---------- Data ----------

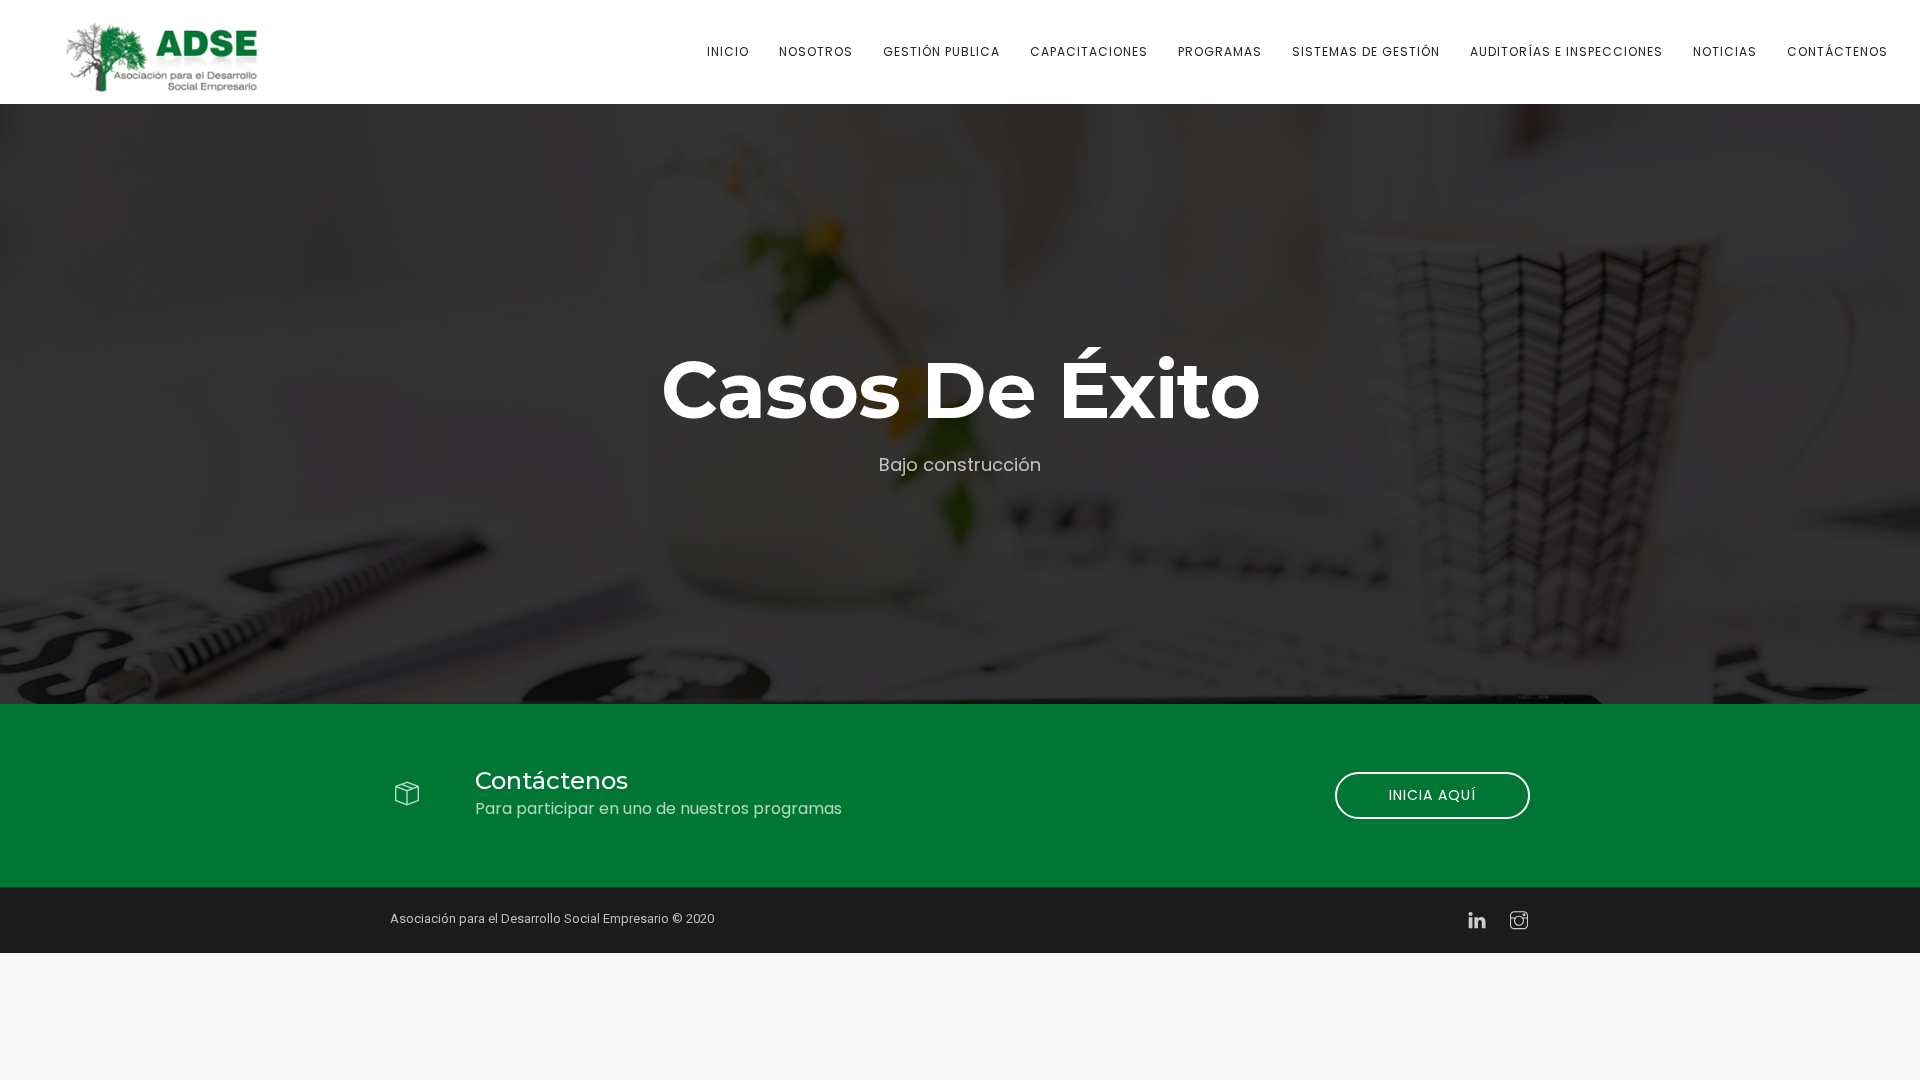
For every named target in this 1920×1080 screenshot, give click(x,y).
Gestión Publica (941, 51)
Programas (1220, 51)
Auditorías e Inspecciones (1566, 51)
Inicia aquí (1432, 795)
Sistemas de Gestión (1366, 51)
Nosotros (816, 51)
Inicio (728, 51)
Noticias (1725, 51)
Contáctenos (1837, 51)
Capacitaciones (1089, 51)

----------

### Task item
Set down only the line containing "Programas (1220, 51)" and the lines after it through the end, exactly as they appear above.

### Output for this exercise
Programas (1220, 51)
Auditorías e Inspecciones (1566, 51)
Inicia aquí (1432, 795)
Sistemas de Gestión (1366, 51)
Nosotros (816, 51)
Inicio (728, 51)
Noticias (1725, 51)
Contáctenos (1837, 51)
Capacitaciones (1089, 51)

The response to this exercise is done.